Tasks to perform »
(A) List every date-and-time stamp in the forum thread on Scrum roadmaps.
(B) Summarize the forum thread on Scrum roadmaps in two sentences.

Passage shown »
● ● ●
Last post 04:05 pm June 11, 2024 by Joeri Mastop
4 replies
11:04 am June 6, 2024


I am new to Scrum and JIRA 

Scenario I work in an organization that's fast pace and wants a clear 1 Year Roadmap. 

The challenge i have is that the Team i have joined cant broaden their horizon beyond a 2 Week Sprint or a PI (which is 3/4* 2 week sprints)

So the most i can show is a 2 month  Horizon.  

How can i get the team to help me/what approach can i take to broaden the planning Horizon 




07:19 pm June 6, 2024

If it was actually possible to have a "clear 1 year roadmap", why would the organization need Scrum at all? Scrum is about innovation under complex conditions of high uncertainty, and learning to build the right thing at the right time.

08:31 pm June 6, 2024

Frameworks such as Scrum are designed for use in a complex environment. In such an environment, it may not be possible to have a reliable roadmap that is more than a few weeks or months long. Any effort put in creating, communicating, and revising such a roadmap would be wasteful and would only take away time from valuable work, like developing the product.

For environments that can create long-term roadmaps that are reliable and hold true, then perhaps agile and adaptive frameworks like Scrum introduce more waste by having more frequent planning sessions. If you can sit down for a few days and plan 4, 6, or even 12 months out, you'd spend less time planning than you do in Scrum. However, there are few organizations that have such long-term clarity.
● ● ●
Data segment »
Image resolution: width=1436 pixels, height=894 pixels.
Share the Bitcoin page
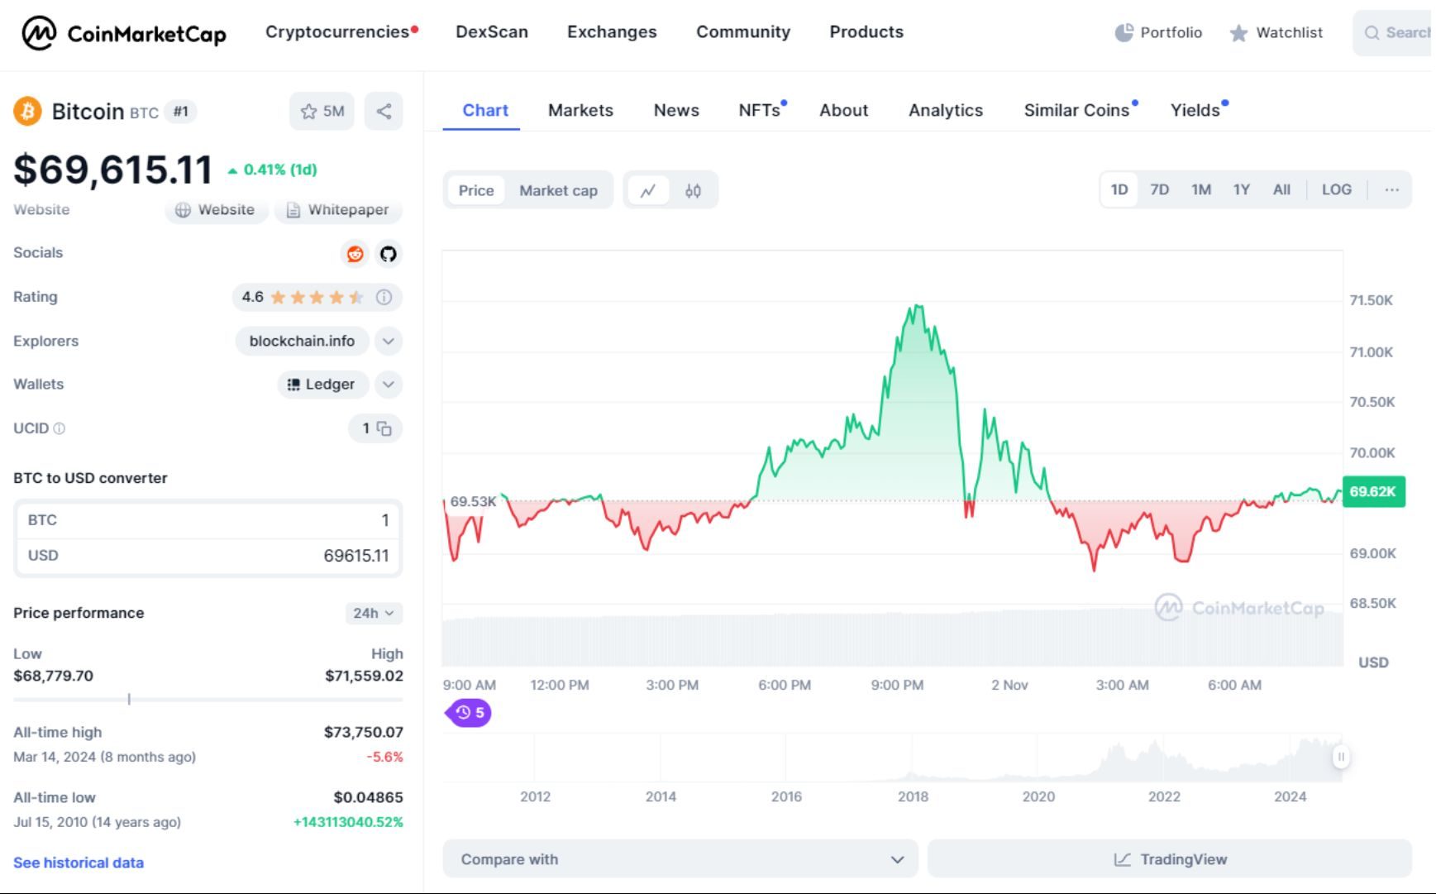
● ● ●
Written answers »
(A)
04:05 pm June 11, 2024
11:04 am June 6, 2024
07:19 pm June 6, 2024
08:31 pm June 6, 2024

(B) A newcomer to Scrum and JIRA, working in an organization that wants a clear one-year roadmap, asks how to get a team that plans no further than a two-week sprint or a PI to broaden its planning horizon beyond about two months. The replies argue that Scrum is designed for complex, uncertain environments where a reliable roadmap longer than a few weeks or months may not be possible, so effort spent creating and revising one would be wasteful.